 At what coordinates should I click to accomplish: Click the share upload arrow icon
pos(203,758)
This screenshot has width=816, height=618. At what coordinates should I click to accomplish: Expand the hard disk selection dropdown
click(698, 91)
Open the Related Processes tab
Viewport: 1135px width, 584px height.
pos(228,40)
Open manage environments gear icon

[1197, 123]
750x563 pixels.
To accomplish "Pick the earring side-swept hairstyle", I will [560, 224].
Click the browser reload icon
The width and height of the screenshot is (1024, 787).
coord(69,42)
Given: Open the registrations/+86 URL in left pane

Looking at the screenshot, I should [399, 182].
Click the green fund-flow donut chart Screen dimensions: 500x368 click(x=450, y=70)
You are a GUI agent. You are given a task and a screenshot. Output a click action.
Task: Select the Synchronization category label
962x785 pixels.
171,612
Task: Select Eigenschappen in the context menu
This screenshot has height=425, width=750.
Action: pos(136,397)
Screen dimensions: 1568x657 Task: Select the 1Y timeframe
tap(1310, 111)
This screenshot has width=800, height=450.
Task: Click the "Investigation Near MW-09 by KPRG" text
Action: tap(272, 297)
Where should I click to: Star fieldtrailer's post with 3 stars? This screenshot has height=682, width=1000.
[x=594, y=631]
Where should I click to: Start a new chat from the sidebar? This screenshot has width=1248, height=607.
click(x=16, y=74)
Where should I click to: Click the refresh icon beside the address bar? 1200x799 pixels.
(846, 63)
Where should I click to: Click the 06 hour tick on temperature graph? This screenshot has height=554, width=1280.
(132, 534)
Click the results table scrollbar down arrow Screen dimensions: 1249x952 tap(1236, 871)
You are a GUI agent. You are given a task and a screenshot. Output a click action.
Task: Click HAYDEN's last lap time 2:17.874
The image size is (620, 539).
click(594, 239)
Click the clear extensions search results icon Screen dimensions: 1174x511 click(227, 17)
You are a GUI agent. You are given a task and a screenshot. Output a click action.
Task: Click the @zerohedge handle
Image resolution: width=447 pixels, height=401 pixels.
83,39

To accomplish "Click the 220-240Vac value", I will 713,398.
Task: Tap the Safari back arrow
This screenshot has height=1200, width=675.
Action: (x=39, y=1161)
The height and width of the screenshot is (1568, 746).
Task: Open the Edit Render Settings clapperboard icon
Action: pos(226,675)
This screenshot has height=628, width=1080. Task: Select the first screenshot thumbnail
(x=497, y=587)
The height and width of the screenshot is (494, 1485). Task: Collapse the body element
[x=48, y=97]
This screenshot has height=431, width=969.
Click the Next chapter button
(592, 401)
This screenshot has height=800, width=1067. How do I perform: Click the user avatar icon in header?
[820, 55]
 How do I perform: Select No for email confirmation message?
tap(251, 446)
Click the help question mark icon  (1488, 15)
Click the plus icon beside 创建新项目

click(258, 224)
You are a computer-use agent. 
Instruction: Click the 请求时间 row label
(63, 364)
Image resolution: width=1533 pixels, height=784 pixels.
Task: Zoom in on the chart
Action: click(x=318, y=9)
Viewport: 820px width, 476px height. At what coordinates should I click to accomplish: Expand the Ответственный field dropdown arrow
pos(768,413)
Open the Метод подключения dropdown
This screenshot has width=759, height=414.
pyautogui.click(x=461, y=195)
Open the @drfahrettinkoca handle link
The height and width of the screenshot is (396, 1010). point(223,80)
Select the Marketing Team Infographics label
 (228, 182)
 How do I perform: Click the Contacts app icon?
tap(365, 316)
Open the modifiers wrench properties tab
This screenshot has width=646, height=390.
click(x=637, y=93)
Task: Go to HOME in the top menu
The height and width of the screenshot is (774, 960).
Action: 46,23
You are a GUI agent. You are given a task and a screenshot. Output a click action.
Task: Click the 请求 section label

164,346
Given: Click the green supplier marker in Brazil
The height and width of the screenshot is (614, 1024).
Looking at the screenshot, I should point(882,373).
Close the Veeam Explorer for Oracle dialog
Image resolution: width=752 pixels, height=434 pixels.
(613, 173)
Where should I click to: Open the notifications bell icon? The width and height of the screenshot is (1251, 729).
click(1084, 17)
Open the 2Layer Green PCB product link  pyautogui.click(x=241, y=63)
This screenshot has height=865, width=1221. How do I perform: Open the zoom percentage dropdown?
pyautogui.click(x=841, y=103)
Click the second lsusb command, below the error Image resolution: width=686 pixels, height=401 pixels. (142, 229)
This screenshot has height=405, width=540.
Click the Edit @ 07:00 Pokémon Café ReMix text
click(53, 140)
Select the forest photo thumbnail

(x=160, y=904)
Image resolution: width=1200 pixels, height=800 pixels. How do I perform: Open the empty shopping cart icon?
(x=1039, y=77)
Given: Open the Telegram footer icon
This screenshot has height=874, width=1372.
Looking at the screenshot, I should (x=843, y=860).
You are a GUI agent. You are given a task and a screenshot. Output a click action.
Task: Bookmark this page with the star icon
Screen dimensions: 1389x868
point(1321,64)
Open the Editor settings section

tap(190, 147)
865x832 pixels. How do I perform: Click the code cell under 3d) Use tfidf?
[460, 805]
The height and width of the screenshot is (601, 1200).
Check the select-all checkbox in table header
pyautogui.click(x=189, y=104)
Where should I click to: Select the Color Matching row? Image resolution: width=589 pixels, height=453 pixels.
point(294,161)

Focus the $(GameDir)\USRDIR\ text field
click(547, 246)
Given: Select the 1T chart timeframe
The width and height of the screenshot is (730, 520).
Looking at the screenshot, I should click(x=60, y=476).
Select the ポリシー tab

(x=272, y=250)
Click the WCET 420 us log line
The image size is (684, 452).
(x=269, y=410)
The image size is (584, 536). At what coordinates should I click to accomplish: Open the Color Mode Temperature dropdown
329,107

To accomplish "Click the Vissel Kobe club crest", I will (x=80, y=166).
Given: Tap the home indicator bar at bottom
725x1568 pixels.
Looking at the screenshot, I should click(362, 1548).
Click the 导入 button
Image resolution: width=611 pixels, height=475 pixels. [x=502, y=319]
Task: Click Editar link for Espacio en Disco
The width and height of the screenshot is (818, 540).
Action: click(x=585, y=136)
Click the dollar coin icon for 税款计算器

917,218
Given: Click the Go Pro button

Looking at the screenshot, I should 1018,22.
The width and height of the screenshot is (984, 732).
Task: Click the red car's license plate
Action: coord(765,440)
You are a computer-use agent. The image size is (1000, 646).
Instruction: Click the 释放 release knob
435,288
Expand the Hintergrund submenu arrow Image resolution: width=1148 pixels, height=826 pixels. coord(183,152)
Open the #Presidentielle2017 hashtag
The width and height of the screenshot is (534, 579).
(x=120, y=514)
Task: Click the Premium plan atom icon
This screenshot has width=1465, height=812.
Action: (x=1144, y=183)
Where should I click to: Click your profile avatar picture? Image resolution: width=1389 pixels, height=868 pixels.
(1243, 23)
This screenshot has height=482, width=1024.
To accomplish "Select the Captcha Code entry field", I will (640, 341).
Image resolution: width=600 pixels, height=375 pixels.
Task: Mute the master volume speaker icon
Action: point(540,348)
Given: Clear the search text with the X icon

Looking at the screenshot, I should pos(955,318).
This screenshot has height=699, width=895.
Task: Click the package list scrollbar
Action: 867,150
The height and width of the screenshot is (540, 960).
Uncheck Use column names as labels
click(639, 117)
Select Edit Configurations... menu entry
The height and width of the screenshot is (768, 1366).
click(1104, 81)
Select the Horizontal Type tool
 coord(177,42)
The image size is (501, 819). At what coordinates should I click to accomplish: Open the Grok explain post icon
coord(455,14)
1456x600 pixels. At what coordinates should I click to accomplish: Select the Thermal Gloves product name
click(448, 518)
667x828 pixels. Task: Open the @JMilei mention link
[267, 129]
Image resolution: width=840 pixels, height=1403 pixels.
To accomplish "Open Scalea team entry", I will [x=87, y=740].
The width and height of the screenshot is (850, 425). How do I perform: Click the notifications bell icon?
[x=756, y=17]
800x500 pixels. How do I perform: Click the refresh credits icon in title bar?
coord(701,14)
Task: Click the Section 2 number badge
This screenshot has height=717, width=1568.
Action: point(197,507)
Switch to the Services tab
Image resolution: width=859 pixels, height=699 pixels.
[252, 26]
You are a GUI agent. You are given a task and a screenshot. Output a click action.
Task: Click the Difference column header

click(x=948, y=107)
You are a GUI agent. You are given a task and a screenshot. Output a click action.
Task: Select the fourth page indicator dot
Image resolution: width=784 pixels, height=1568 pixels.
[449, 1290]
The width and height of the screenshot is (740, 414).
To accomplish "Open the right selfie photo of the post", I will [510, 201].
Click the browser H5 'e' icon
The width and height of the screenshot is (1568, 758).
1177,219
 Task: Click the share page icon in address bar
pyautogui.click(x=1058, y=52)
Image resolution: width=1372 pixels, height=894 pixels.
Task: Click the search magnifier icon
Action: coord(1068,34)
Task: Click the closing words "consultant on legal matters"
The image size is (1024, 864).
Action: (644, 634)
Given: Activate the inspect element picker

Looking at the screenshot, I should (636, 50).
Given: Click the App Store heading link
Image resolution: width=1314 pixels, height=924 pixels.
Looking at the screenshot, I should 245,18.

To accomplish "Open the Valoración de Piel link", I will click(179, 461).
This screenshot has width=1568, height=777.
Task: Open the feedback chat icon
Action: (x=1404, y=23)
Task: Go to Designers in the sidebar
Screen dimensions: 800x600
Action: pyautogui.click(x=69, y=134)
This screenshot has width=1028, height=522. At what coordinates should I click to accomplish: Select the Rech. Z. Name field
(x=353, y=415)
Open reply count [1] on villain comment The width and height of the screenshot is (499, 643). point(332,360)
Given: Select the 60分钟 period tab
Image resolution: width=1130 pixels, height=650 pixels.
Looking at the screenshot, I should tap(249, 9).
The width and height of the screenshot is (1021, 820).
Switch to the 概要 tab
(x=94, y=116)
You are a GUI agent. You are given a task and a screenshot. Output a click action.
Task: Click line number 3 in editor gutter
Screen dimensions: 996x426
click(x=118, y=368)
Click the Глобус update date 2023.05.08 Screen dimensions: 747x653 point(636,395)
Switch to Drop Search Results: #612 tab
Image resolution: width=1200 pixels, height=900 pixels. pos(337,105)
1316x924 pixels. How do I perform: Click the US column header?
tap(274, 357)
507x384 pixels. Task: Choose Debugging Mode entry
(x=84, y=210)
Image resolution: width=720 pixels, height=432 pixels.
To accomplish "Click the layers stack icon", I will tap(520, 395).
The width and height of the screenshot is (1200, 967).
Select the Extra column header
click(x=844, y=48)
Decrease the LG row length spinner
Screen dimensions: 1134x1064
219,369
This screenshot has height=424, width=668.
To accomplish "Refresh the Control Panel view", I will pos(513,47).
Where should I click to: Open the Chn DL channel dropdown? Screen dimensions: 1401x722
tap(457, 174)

--- Your objective ---
Only those lines of the entries above that run from the line containing "This screenshot has height=431, width=969." to the line containing "Given: Click the green", both included, should be transcribed exactly.

--- Exercise solution ---
This screenshot has height=431, width=969.
Click the Next chapter button
(592, 401)
This screenshot has height=800, width=1067. How do I perform: Click the user avatar icon in header?
[820, 55]
 How do I perform: Select No for email confirmation message?
tap(251, 446)
Click the help question mark icon  (1488, 15)
Click the plus icon beside 创建新项目

click(258, 224)
You are a computer-use agent. 
Instruction: Click the 请求时间 row label
(63, 364)
Image resolution: width=1533 pixels, height=784 pixels.
Task: Zoom in on the chart
Action: click(x=318, y=9)
Viewport: 820px width, 476px height. At what coordinates should I click to accomplish: Expand the Ответственный field dropdown arrow
pos(768,413)
Open the Метод подключения dropdown
This screenshot has width=759, height=414.
pyautogui.click(x=461, y=195)
Open the @drfahrettinkoca handle link
The height and width of the screenshot is (396, 1010). point(223,80)
Select the Marketing Team Infographics label
 (228, 182)
 How do I perform: Click the Contacts app icon?
tap(365, 316)
Open the modifiers wrench properties tab
This screenshot has width=646, height=390.
click(x=637, y=93)
Task: Go to HOME in the top menu
The height and width of the screenshot is (774, 960).
Action: 46,23
You are a GUI agent. You are given a task and a screenshot. Output a click action.
Task: Click the 请求 section label

164,346
Given: Click the green supplier marker in Brazil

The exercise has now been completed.